WHAT THE TASK REQUIRES —
Reproduce each line of the material that follows, word for word.

Segment Start: DATA SECTION

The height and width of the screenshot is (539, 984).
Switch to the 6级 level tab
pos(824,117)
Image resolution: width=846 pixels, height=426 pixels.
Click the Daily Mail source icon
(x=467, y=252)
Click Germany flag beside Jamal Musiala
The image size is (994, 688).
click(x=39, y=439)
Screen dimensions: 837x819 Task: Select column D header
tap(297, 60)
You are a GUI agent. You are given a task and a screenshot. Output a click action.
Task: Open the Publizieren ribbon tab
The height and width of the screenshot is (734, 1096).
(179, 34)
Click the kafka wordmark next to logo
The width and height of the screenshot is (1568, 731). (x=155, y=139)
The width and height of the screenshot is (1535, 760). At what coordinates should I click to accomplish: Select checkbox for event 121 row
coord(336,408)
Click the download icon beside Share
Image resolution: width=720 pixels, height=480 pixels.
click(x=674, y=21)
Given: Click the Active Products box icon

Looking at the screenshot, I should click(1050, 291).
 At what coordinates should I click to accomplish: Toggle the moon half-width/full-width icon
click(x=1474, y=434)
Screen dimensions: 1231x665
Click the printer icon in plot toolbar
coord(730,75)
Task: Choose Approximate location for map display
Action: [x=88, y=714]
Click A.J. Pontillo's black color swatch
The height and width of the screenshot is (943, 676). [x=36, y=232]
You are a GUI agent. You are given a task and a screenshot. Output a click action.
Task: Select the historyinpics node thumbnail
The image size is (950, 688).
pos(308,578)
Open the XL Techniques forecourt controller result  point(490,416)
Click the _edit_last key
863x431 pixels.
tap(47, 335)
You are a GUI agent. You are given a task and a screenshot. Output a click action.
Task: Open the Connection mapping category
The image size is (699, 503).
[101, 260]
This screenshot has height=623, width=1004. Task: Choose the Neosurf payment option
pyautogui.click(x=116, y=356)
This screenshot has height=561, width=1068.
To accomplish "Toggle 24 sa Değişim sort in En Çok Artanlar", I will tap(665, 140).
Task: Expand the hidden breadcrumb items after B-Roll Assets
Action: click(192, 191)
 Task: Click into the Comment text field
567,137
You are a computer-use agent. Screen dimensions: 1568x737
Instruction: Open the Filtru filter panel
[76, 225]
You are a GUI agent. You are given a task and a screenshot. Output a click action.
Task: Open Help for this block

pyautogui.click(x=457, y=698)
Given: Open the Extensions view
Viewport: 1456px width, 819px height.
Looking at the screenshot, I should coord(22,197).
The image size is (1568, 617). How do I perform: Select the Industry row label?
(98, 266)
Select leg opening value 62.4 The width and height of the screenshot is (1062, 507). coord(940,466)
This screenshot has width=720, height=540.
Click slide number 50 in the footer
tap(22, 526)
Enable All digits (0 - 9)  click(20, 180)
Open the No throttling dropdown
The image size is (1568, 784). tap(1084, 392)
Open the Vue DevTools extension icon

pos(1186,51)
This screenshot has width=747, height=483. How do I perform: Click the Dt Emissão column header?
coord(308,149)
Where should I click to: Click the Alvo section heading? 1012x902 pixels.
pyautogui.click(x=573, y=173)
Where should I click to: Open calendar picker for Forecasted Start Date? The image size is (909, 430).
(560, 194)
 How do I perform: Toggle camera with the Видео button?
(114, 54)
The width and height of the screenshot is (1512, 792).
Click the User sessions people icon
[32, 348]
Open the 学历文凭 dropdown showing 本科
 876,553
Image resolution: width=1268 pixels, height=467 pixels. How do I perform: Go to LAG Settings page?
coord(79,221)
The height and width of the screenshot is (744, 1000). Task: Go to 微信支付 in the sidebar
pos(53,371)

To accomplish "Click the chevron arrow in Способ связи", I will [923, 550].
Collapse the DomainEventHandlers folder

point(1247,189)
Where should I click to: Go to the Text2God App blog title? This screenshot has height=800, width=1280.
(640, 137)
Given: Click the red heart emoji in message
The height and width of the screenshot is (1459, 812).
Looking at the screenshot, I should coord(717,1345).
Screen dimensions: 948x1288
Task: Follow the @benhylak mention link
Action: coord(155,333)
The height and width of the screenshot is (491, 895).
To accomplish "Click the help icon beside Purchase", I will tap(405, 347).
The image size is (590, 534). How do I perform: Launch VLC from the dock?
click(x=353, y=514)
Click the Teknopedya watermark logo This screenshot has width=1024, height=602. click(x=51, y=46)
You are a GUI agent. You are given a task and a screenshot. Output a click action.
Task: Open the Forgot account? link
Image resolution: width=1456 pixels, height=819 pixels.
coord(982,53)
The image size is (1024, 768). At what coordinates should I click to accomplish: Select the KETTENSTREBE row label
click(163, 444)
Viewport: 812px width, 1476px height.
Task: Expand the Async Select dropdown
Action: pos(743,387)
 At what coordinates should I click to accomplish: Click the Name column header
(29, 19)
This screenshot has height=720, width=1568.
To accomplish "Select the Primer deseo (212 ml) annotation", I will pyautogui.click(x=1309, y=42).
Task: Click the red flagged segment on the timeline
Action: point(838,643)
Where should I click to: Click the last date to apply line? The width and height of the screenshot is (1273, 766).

Segment End: DATA SECTION

RESPONSE TO THIS TASK —
The height and width of the screenshot is (539, 984).
Switch to the 6级 level tab
pos(824,117)
Image resolution: width=846 pixels, height=426 pixels.
Click the Daily Mail source icon
(x=467, y=252)
Click Germany flag beside Jamal Musiala
The image size is (994, 688).
click(x=39, y=439)
Screen dimensions: 837x819 Task: Select column D header
tap(297, 60)
You are a GUI agent. You are given a task and a screenshot. Output a click action.
Task: Open the Publizieren ribbon tab
The height and width of the screenshot is (734, 1096).
(179, 34)
Click the kafka wordmark next to logo
The width and height of the screenshot is (1568, 731). (x=155, y=139)
The width and height of the screenshot is (1535, 760). At what coordinates should I click to accomplish: Select checkbox for event 121 row
coord(336,408)
Click the download icon beside Share
Image resolution: width=720 pixels, height=480 pixels.
click(x=674, y=21)
Given: Click the Active Products box icon

Looking at the screenshot, I should click(1050, 291).
 At what coordinates should I click to accomplish: Toggle the moon half-width/full-width icon
click(x=1474, y=434)
Screen dimensions: 1231x665
Click the printer icon in plot toolbar
coord(730,75)
Task: Choose Approximate location for map display
Action: [x=88, y=714]
Click A.J. Pontillo's black color swatch
The height and width of the screenshot is (943, 676). [x=36, y=232]
You are a GUI agent. You are given a task and a screenshot. Output a click action.
Task: Select the historyinpics node thumbnail
The image size is (950, 688).
pos(308,578)
Open the XL Techniques forecourt controller result  point(490,416)
Click the _edit_last key
863x431 pixels.
tap(47, 335)
You are a GUI agent. You are given a task and a screenshot. Output a click action.
Task: Open the Connection mapping category
The image size is (699, 503).
[101, 260]
This screenshot has height=623, width=1004. Task: Choose the Neosurf payment option
pyautogui.click(x=116, y=356)
This screenshot has height=561, width=1068.
To accomplish "Toggle 24 sa Değişim sort in En Çok Artanlar", I will tap(665, 140).
Task: Expand the hidden breadcrumb items after B-Roll Assets
Action: click(192, 191)
 Task: Click into the Comment text field
567,137
You are a computer-use agent. Screen dimensions: 1568x737
Instruction: Open the Filtru filter panel
[76, 225]
You are a GUI agent. You are given a task and a screenshot. Output a click action.
Task: Open Help for this block

pyautogui.click(x=457, y=698)
Given: Open the Extensions view
Viewport: 1456px width, 819px height.
Looking at the screenshot, I should coord(22,197).
The image size is (1568, 617). How do I perform: Select the Industry row label?
(98, 266)
Select leg opening value 62.4 The width and height of the screenshot is (1062, 507). coord(940,466)
This screenshot has width=720, height=540.
Click slide number 50 in the footer
tap(22, 526)
Enable All digits (0 - 9)  click(20, 180)
Open the No throttling dropdown
The image size is (1568, 784). tap(1084, 392)
Open the Vue DevTools extension icon

pos(1186,51)
This screenshot has width=747, height=483. How do I perform: Click the Dt Emissão column header?
coord(308,149)
Where should I click to: Click the Alvo section heading? 1012x902 pixels.
pyautogui.click(x=573, y=173)
Where should I click to: Open calendar picker for Forecasted Start Date? The image size is (909, 430).
(560, 194)
 How do I perform: Toggle camera with the Видео button?
(114, 54)
The width and height of the screenshot is (1512, 792).
Click the User sessions people icon
[32, 348]
Open the 学历文凭 dropdown showing 本科
 876,553
Image resolution: width=1268 pixels, height=467 pixels. How do I perform: Go to LAG Settings page?
coord(79,221)
The height and width of the screenshot is (744, 1000). Task: Go to 微信支付 in the sidebar
pos(53,371)

To accomplish "Click the chevron arrow in Способ связи", I will [923, 550].
Collapse the DomainEventHandlers folder

point(1247,189)
Where should I click to: Go to the Text2God App blog title? This screenshot has height=800, width=1280.
(640, 137)
Given: Click the red heart emoji in message
The height and width of the screenshot is (1459, 812).
Looking at the screenshot, I should coord(717,1345).
Screen dimensions: 948x1288
Task: Follow the @benhylak mention link
Action: coord(155,333)
The height and width of the screenshot is (491, 895).
To accomplish "Click the help icon beside Purchase", I will tap(405, 347).
The image size is (590, 534). How do I perform: Launch VLC from the dock?
click(x=353, y=514)
Click the Teknopedya watermark logo This screenshot has width=1024, height=602. click(x=51, y=46)
You are a GUI agent. You are given a task and a screenshot. Output a click action.
Task: Open the Forgot account? link
Image resolution: width=1456 pixels, height=819 pixels.
coord(982,53)
The image size is (1024, 768). At what coordinates should I click to accomplish: Select the KETTENSTREBE row label
click(163, 444)
Viewport: 812px width, 1476px height.
Task: Expand the Async Select dropdown
Action: pos(743,387)
 At what coordinates should I click to accomplish: Click the Name column header
(29, 19)
This screenshot has height=720, width=1568.
To accomplish "Select the Primer deseo (212 ml) annotation", I will pyautogui.click(x=1309, y=42).
Task: Click the red flagged segment on the timeline
Action: point(838,643)
Where should I click to: Click the last date to apply line? The width and height of the screenshot is (1273, 766).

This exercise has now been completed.